Due to the corona pandemic, Het Beloofde Varkensland in Amstelveen was unable to reflect extensively on its 25th anniversary last year. This year, that damage will be made up for, with another event as a benchmark. “It’s been 25 years since my first piglet came,” says founder Dafne Westerhof in the NH radio program Lunchroom. “That was Aagje. I picked her up in Middelie.”
“It was an experience, of course,” she says about the first year of the Bofkont Family at Het Beloofde Varkensland. “There have been many pigs by now, but the very first one is the greatest memory.”
In the years before that, Dafne worked as a communications consultant in Amsterdam’s PC Hooftstraat, but she wanted to ‘provide a positive counterweight to the bio-industry’, she says. “Then I went to an agricultural school in Barneveld in my high heels, and one of the first lessons I received there was ‘birth care piglets’.”
Tails, teeth and balls
A strong stomach was not an unnecessary luxury. “We had to burn off the tails of the newborn piglets, grind out the teeth and remove their balls from the male piglets, all without anesthesia. I refused. I said to the teacher: I will not do that for a thousand years. ”

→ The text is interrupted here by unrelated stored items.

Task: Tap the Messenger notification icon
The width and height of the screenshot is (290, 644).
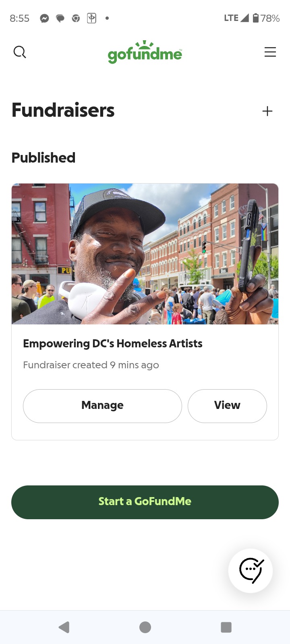Action: tap(44, 18)
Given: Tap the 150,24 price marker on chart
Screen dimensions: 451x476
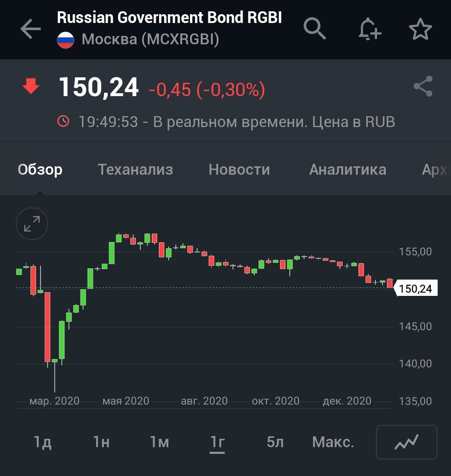Looking at the screenshot, I should pyautogui.click(x=415, y=288).
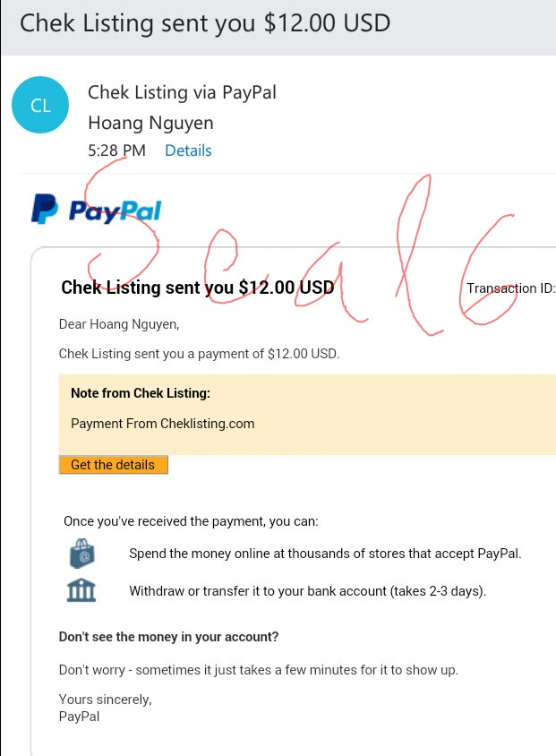The width and height of the screenshot is (556, 756).
Task: Click the Cheklisting.com payment note text
Action: point(162,424)
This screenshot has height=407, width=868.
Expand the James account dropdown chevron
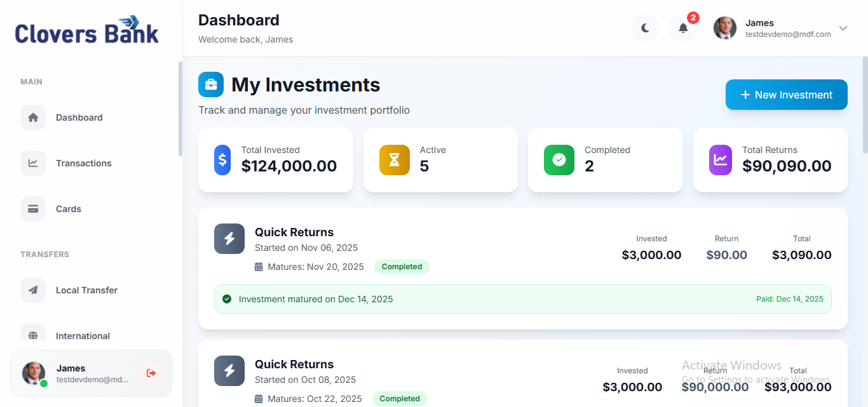[x=843, y=28]
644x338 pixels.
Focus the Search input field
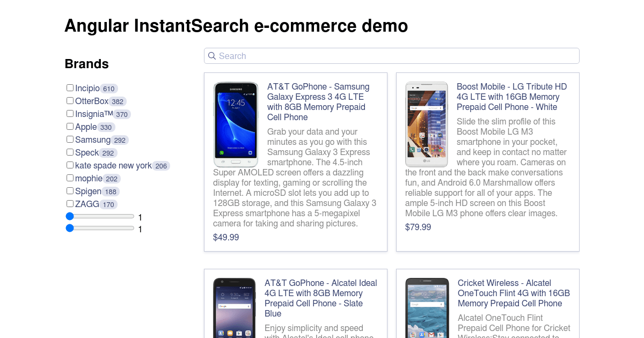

Despite her aversion to the usual production methods, she decides to stay. And the teacher allows her to stay too. “He saw that it was serious,” says Dafne, “that I wanted to do something with it.”
The Beloofde Varkensland on Bovenkerkerweg in Amstelveen is run by volunteers. In 2017, the main building of the care farm was hit by a devastating fire. Most pigs escaped unhurt, a few were injured. After a call from NH’s June Hoogcarspel, there were such a week later fifty volunteers ready to literally help Dafne out of the fire.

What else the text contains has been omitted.